O Comitê Internacional da Cruz Vermelha deve fazer nova tentativa neste sábado de retirar moradores da cidade de Mariupol, sob ataque de tropas russas. A organização informou que não foi possível realizar a operação na sexta-feira porque não recebeu garantias de que a rota a ser utilizada era segura. Autoridades da cidade disseram que os russos bloquearam o acesso à cidade.

Segundo a Cruz Vermelha, uma equipe de nove pessoas em três veículos estava a caminho para ajudar na passagem segura de civis para outra cidade, após a tentativa fracassada do dia anterior. "Nossa presença colocará uma marca humanitária a esse transporte planejado de pessoas, dando ao comboio proteção adicional e lembrando a todos os lados da natureza civil e humanitária da operação", afirmou a organização em comunicado de sexta-feira à noite.

O conselho municipal de Mariupol informou hoje que dez ônibus vazios estavam indo para

Berdyansk, uma cidade 84 quilômetros a oeste de Mariupol, para pegar civis que podem chegar lá por conta própria.

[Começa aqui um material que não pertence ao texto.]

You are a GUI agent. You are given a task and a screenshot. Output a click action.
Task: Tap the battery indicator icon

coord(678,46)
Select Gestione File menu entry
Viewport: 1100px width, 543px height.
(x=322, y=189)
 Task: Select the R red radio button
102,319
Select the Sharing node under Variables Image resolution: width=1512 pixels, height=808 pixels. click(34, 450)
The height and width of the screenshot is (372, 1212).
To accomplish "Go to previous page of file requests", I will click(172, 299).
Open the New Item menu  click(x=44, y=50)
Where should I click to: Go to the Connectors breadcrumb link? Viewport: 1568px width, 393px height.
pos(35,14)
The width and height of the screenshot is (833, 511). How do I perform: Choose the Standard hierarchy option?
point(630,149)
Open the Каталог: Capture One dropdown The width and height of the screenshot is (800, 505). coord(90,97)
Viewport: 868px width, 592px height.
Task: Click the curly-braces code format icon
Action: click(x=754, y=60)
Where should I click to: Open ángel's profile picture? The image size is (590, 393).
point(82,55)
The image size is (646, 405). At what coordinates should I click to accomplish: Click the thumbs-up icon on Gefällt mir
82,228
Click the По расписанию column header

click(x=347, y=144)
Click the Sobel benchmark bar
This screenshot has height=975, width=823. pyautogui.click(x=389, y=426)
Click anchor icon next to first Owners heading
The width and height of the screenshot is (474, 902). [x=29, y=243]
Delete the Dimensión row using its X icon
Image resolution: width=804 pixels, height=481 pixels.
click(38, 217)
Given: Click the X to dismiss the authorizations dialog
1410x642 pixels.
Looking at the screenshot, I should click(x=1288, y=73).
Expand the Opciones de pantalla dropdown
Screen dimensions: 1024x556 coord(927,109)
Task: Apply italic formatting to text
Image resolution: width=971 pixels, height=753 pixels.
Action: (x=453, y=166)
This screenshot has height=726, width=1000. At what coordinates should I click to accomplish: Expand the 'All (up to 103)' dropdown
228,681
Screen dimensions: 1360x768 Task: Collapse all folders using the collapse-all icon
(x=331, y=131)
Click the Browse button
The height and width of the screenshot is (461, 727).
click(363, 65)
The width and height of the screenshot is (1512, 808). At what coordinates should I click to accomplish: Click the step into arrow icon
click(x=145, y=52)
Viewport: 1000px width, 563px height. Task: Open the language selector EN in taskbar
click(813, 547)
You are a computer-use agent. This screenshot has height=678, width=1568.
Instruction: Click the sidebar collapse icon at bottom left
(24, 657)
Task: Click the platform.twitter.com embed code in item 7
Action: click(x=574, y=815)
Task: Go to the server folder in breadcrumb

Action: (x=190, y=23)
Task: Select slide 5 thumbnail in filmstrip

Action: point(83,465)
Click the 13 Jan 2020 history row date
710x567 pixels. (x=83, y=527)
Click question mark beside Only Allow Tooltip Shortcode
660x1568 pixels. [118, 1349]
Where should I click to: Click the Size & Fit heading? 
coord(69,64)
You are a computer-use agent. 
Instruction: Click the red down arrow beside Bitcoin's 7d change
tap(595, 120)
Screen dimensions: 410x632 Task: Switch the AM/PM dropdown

Ontem, cerca de 2 mil pessoas conseguiram sair de Mariupol na sexta-feira, alguns em ônibus e outros em veículos próprios, segundo autoridades da cidade. Eles embarcaram em cerca de 25 ônibus em Berdyansk e chegaram por volta da meia-noite em Zaporizhzhia, cidade ainda sob controle ucraniano que serviu anteriormente como destino de civis provenientes de Mariupol durante cessar-fogo prévios.

Mariupol foi cercada por forças russas há um mês e se tornou cenário de alguns dos piores momentos da guerra, como ataques a uma maternidade e a um teatro que abrigava civis. Estima-se que aproximadamente 100 mil pessoas ainda estejam na cidade, de uma população de 340 mil antes da guerra. O controle Mariupol daria a Moscou um caminho terrestre ininterrupto da Rússia até a Crimeia, região ucraniana que foi anexada pelos russos em 2014.

O conselheiro do presidente ucraniano Volodymyr Zelenskyy, Oleksiy Arestovych, disse em entrevista a um advogado e ativista russo, Mark Feygin, que a Rússia e a Ucrânia chegaram a um acordo para permitir que 45 ônibus circulem até Mariupol para evacuar os moradores "nos próximos dias". Fonte: Associated Press.